Turn your head to Charleston, South Carolina, to see the Church as God’s best in the worst of times. CNN reported that Emanuel African Methodist Episcopal Church is “the spiritual community that wowed the world with its forgiveness in the face of the darkest evil.” After a white shooter killed nine Christians, including the pastor, at evening Bible study in June, the congregation gathered to grant forgiveness and pray for the murderer.

This was not the first time that “Mother Emanuel” church lived out her Christian faith in the midst of adversity.
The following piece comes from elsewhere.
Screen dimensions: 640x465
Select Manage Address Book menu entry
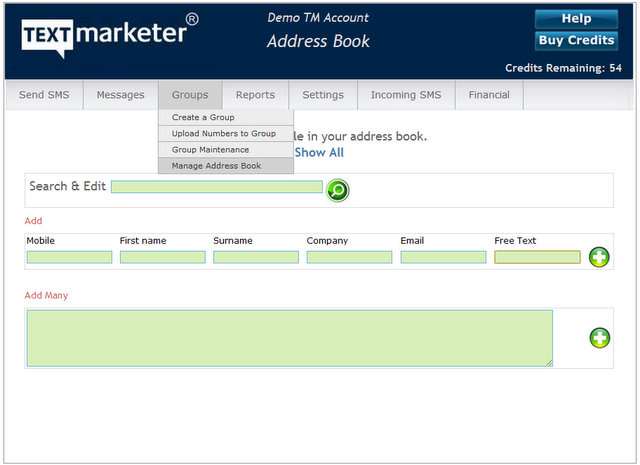216,166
The congregation was founded in 1816 as one of America’s first independent black churches when Charleston laws expected black church services to be limited to daylight hours, required all churches to have a majority of white members and prohibited black literacy. The building was burned down. Leaders were imprisoned, beaten and executed by the authorities. Eventually all black churches in the city were outlawed.

Through two centuries God blessed and prospered a church that remained loyal to Jesus Christ. Famous long before 2015, visitors now come from around the world to join thousands of local church members in Sunday services.
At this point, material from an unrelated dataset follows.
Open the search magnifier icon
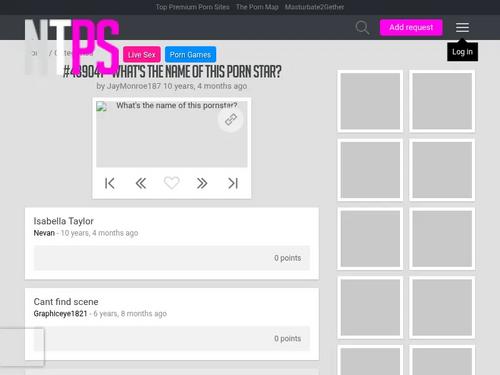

Mother Emanuel is not described as a megachurch (although it has been one since before the term became popular). The congregation isn’t most known for its politics (although Pastor Richard H. Cain was a member of the U.S. House of Representatives in 1873-1875, and Pastor Clementa C. Pinckney was a longtime member of the South Carolina Senate until he was one of the martyred nine in 2015). Emanuel AME Church is most known for love, forgiveness, faithfulness and simply being the Church of Jesus Christ.

Charleston is not the only city with a great church. There are hundreds of thousands more in hamlets, villages, towns and megacities across our land. We’ve never heard of most of them and never will. They are studying the Bible, forgiving sinners, helping the poor, evangelizing unbelievers and simply doing what Jesus founded them to do — be the Church of Jesus Christ.